Cell Transplantation (Jul 2022)
MiR-199-3p Suppressed Inflammatory Response by Targeting MECP2 to Alleviate RTX-Induced PHN in Mice
Abstract
Varicella zoster virus–induced postherpetic neuralgia (PHN) can be alleviated by limited medications with serious side effects. This study aims to investigate the underlying molecular mechanism of miR-199-3p in mediating PHN in mice. 293T cells were transfected with miR-199-3p vectors (mimic/inhibitor). The target relationship between miR-199-3p and MECP2 was confirmed using luciferase reporter assay. PHN mouse model was established by RTX injection. Animal behaviors were evaluated using Hargreaves test and Von Frey test.

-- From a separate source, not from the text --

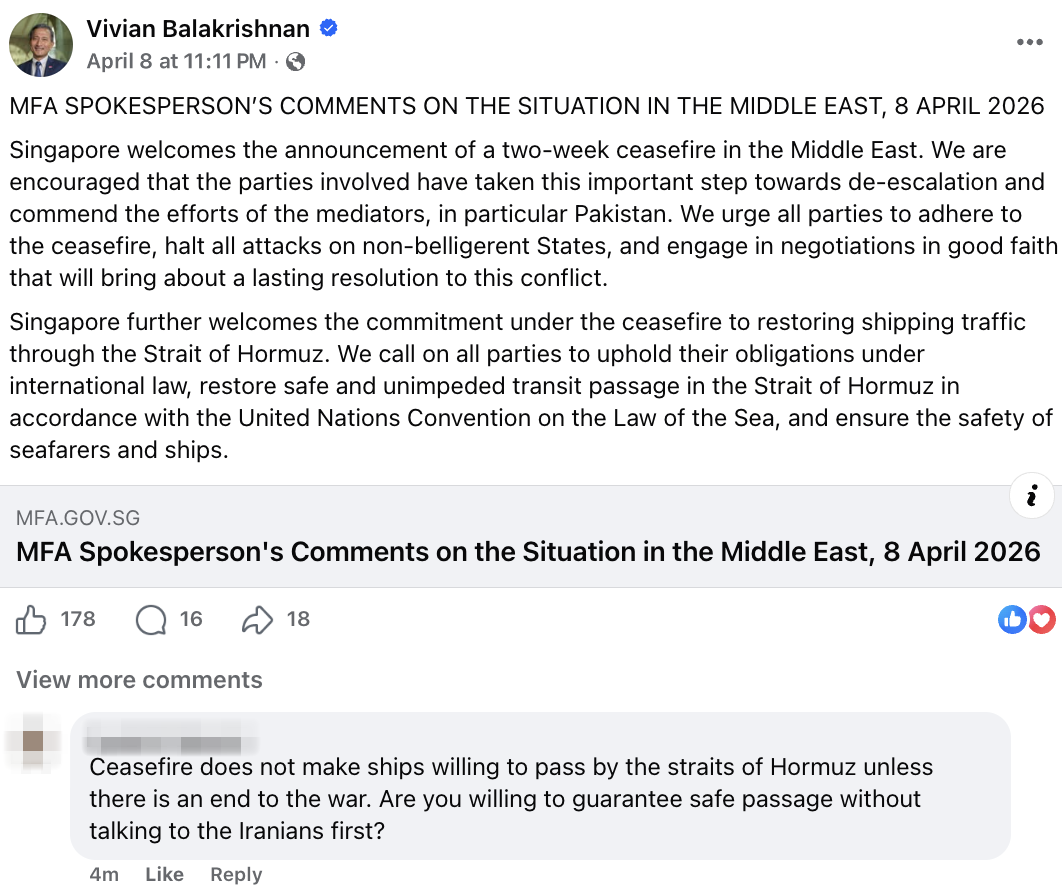Like the comment about Hormuz
This screenshot has height=896, width=1062.
coord(164,874)
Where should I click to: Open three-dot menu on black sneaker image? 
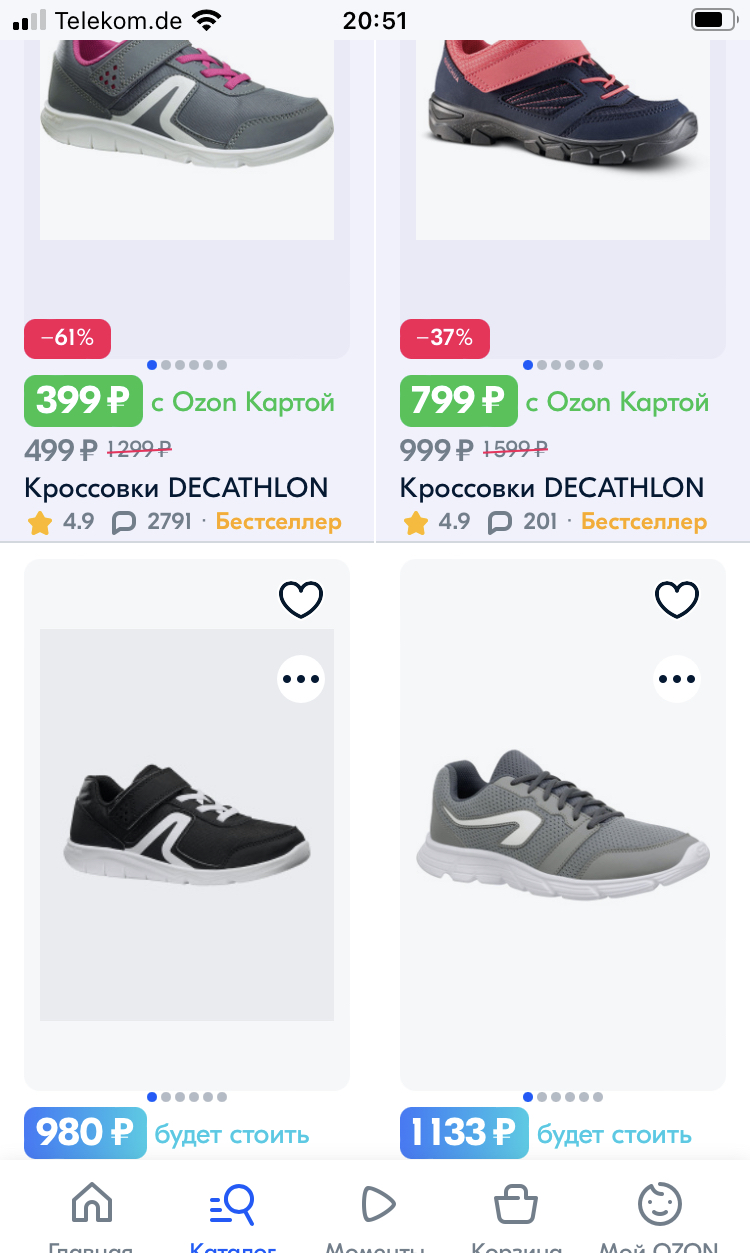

Western blot was used for protein analysis, and quantitative reverse transcription polymerase chain reaction was performed for messenger RNA quantification. Serum levels of inflammatory mediators were determined using ELISA. Increased thermal withdrawal latency (TWL) and decreased mechanical withdrawal threshold (MWT) were observed in resiniferatoxin-induced PHN mice. Downregulated miR-199-3p and upregulated MECP2 were found in PHN mice. Upregulated miR-199-3p increased PWL and MWT, but inhibited MECP2 in PHN mice. Besides, increased miR-199-3p suppressed proinflammatory indicators and activated anti-inflammatory mediators. It also found that MECP2 was the target of miR-199-3p. Further study showed miR-199-3p enhanced PWL and MWT, and supported inflammatory response via targeting MECP2. miR-199-3p regulated inflammation by targeting MECP2 to alleviate RTX-induced PHN in mice.